In sostanza, il tribunale di Roma ha ritenuto che l’indennizzo, anche nella sua misura massima, non garantisce un’equilibrata compensazione del risarcimento, anche nella prospettiva della non necessaria integrale riparazione del pregiudizio, ed esclude la funzione di dissuasione del datore di lavoro dall’adottare un licenziamento ingiustificato. Di grande interesse è il cenno del tribunale di Roma alla irragionevolezza del rigido criterio per la determinazione della misura dell’indennità, costituito dal “numero degli occupati”, osservando come il sistema di tutele disegnato dall’art. 9, comma 1, d.lgs. 23/2015 risulti talmente limitato da costituire una forma pressoché uniforme di tutela.

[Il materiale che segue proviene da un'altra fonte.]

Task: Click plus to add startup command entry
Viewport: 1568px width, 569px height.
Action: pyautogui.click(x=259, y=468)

In sostanza, questo sistema di tutela sacrifica in maniera sproporzionata l'apprezzamento delle particolarità del caso concreto, risultando impossibile al giudice utilizzare "in chiave correttiva" altri criteri desumibili dal sistema e contemplati all'art. 18, sesto comma, legge. n. 300/1970 e all'art. 8 della legge. n. 604 del 1966 e quindi, oltre all’anzianità di servizio, la gravità delle violazioni, il numero degli occupati, le dimensioni dell'impresa, il comportamento e le condizioni delle parti.

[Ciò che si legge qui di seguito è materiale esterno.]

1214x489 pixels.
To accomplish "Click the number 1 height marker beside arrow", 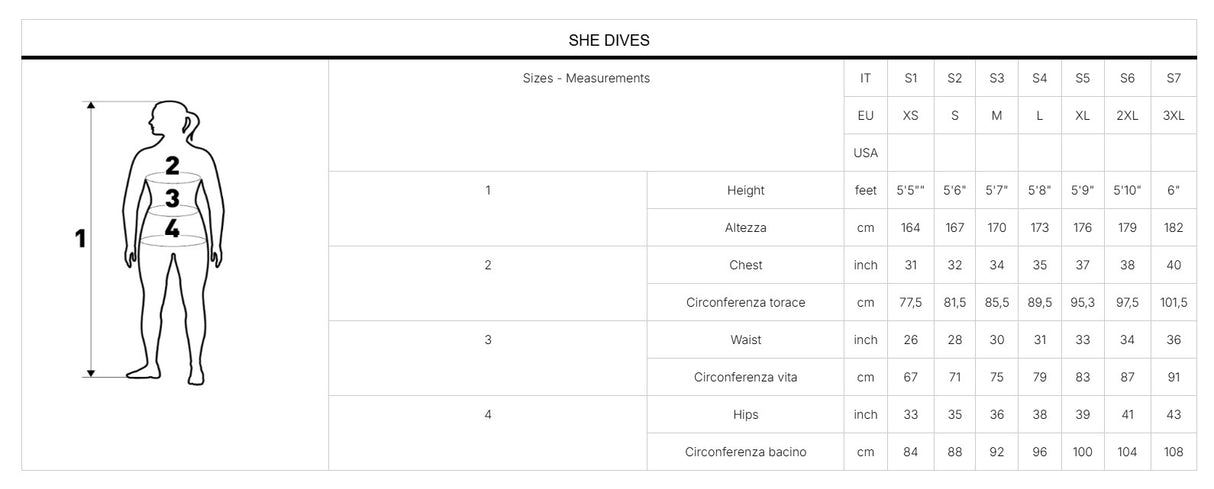I will (80, 239).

Nel sistema disegnato dall’art. 9, il numero degli occupati costituisce l’unico effettivo criterio di determinazione dell’indennità. Esso, però, non viene utilizzato per adeguare l’indennità bensì unicamente per limitarla. In più, il numero dei dipendenti costituisce un criterio trascurabile nell’ambito di quella che è l’attuale economia, mentre appare più significativo quello delle dimensioni dell’impresa, più elastico rispetto a quello del solo numero dei dipendenti anche alla luce dell’art. 44 della Costituzione, ove è sancito un principio generale di favore per le piccole imprese, con la precisazione che da esso, però, non può desumersi l’esclusione di un’adeguata tutela del posto di lavoro. In conclusione il tribunale di Roma ha rimesso la questione alla Corte Costituzionale affinché valuti la conformità alla Costituzione dell’art. 9, comma 1, del decreto legislativo 4 marzo 2015, n. 23.